Photos from the scene show fewer than 10 activists floating in small boats by the tanker and holding up signs that read “Oil fuels war” and “Stop fueling the war.”

Local television station TV2 reported that as many as 10 people were arrested in the incident. Tomte cited a higher figure, saying 15 activists with his group and seven from Greenpeace were detained.

Greenpeace said in a statement that the “peaceful action” is taking place in the Oslo Fjord, in the Slagentangen oil port owned by Esso.

Richard Scrase, a spokesperson for ExxonMobil, said that Esso was fulfilling prewar contracts and complying with sanctions.

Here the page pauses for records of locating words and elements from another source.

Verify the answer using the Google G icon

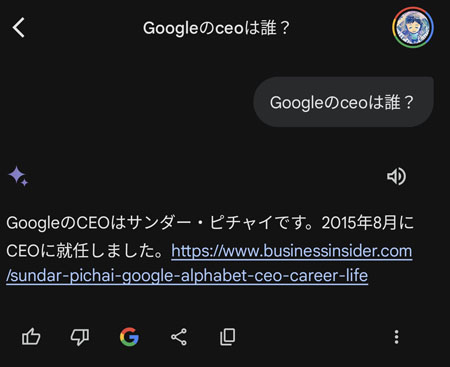click(x=129, y=337)
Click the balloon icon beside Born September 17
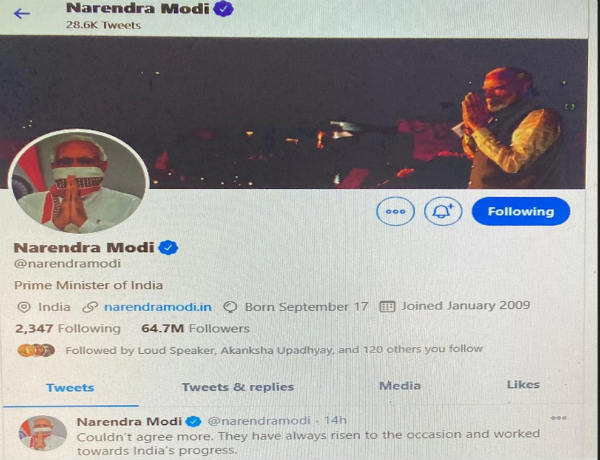This screenshot has width=600, height=460. pyautogui.click(x=230, y=307)
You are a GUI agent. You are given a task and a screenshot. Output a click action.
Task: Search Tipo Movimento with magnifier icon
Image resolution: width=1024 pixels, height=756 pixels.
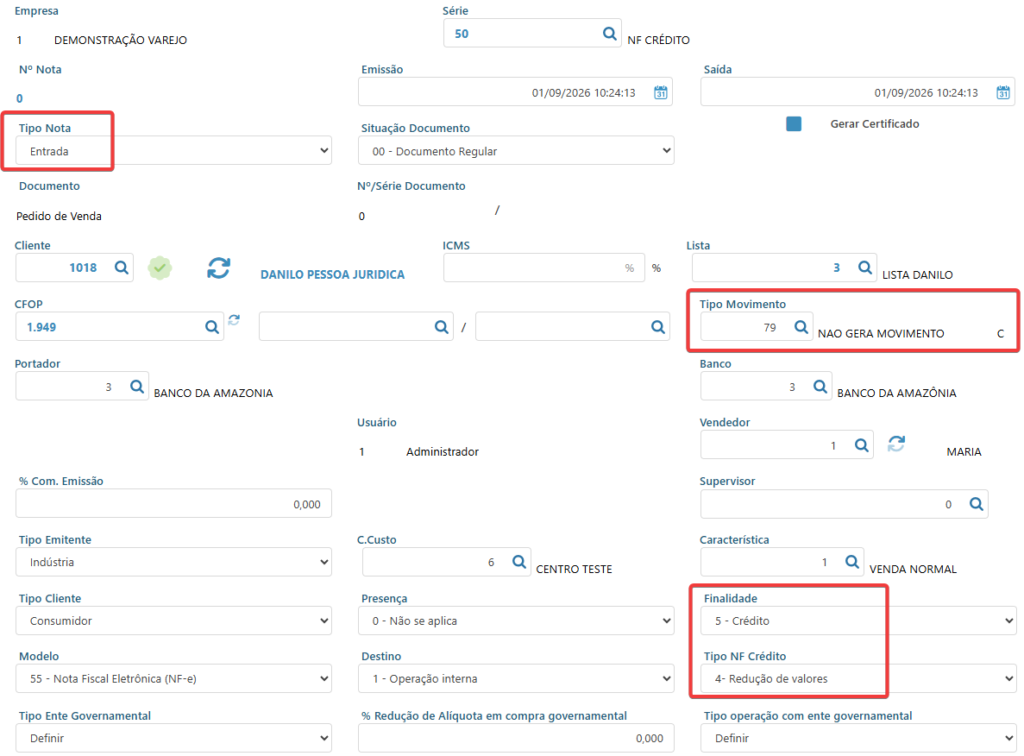click(801, 326)
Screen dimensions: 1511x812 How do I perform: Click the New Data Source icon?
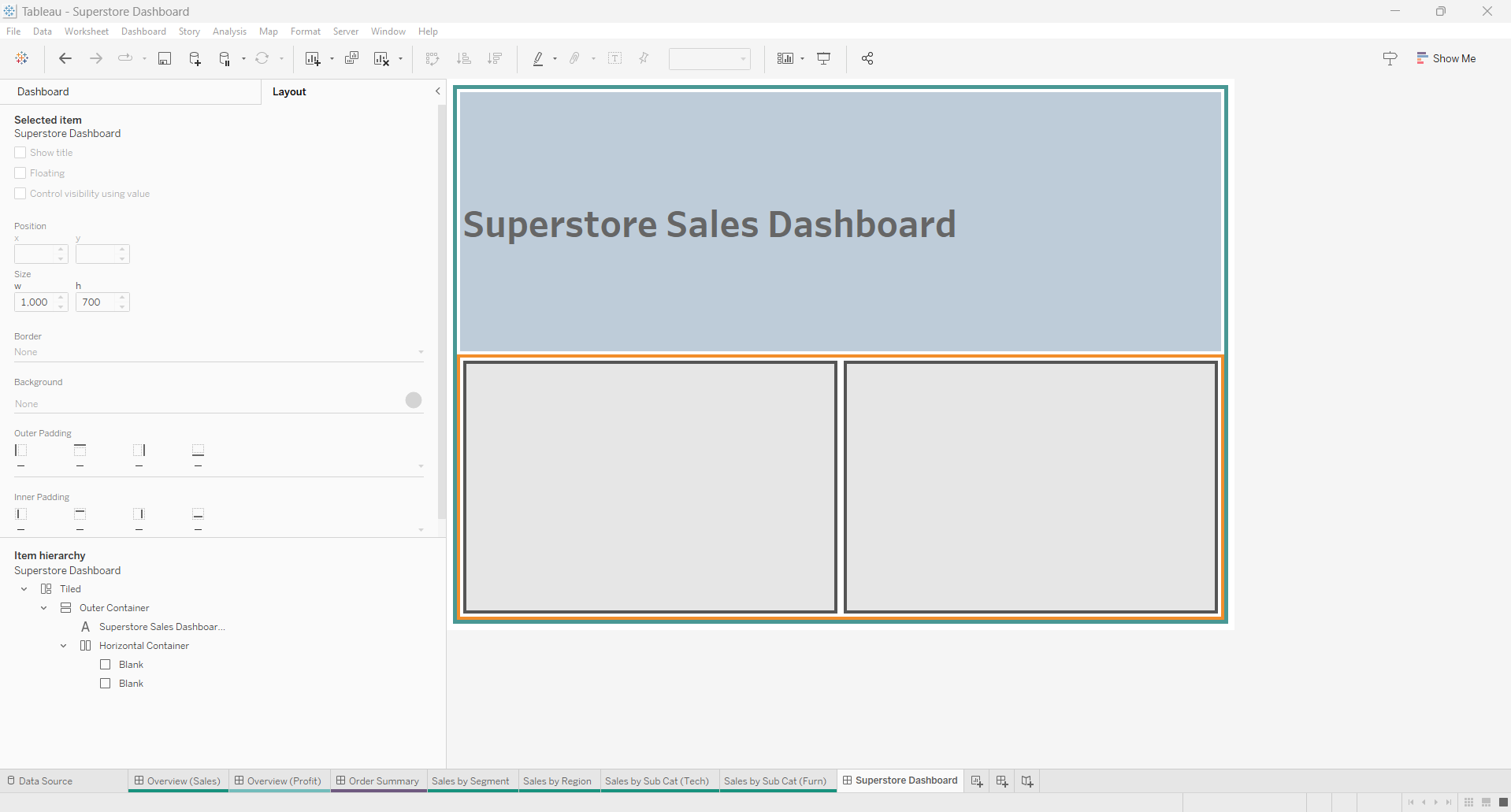195,59
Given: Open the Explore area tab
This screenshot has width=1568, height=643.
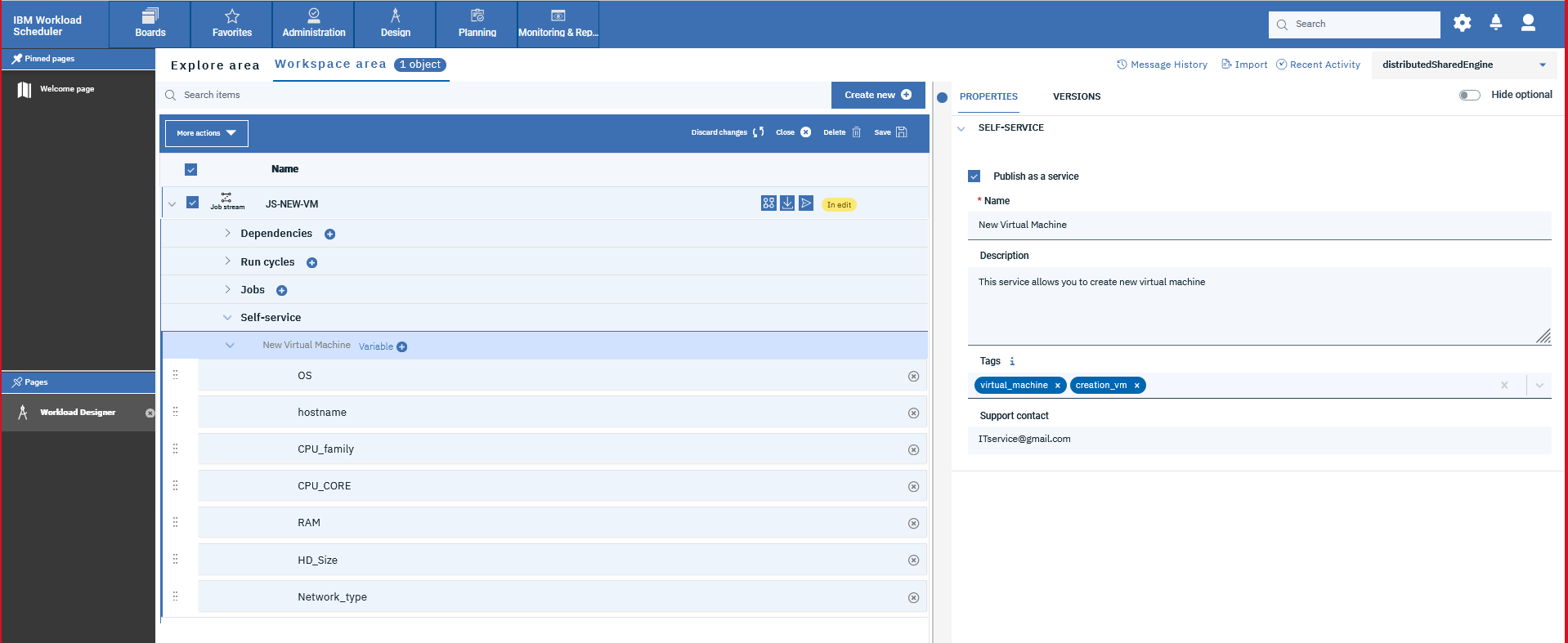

“We have not made any new purchases of Russian products since the invasion, and there are no plans for future purchases,” Scrase said in an emailed statement. “We support the internationally coordinated efforts to bring Russia’s unprovoked attack to an end.”

The protest highlights the controversy around Russian oil in Europe. European countries are highly dependent on Russia to meet their oil and gas needs, and have so far not imposed a wholesale embargo, even as activists say the money from the purchase of Russian oil and gas is financing the war in Ukraine.

Greenpeace said the activists in kayaks and a dinghy attached themselves to the anchor chain of the ship, the Ust Luga, to prevent it from offloading about 95,000 metric tons of oil into an oil terminal off the coast of Asgardstrand, a port town south of Oslo . The organization, which campaigns for environmental and other causes, estimated that the ship’s cargo was worth $116 million.

The Ust Luga is registered in Hong Kong, according to the website Marine Traffic. Greenpeace said the tanker is operated by Novatek, a major Russian producer of natural gas.

According to Marine Traffic, the Ust Luga was anchored in the waters of southeastern Norway, close to the Slagen oil terminal owned by ExxonMobil’s Esso Norway. A tug boat was nearing it around 3:25 pm local time, and a law enforcement ship was nearby.

Greenpeace activists are best known for staging colorful stunts to draw attention to the climate crisis, but the global nonprofit network also advocates for “peace, global disarmament and nonviolence.”

Pleym is seeking to call attention to climate issues as well as the war. “During these two months of Russia’s war of aggression, we have seen horrific images and know the unimaginable suffering of the innocent civilian population of Ukraine,” Pleym said. “The fact that our government still allows the import of Russian fossil fuels in the current situation is unfathomable.

“…The Ukrainian president has called on Europe to halt Russian fossil fuels. And with good reason,” Pleym continued. “Putin’s sources of revenue must be dried out immediately and banning oil import is a very good place to start. We need to make this war stop.”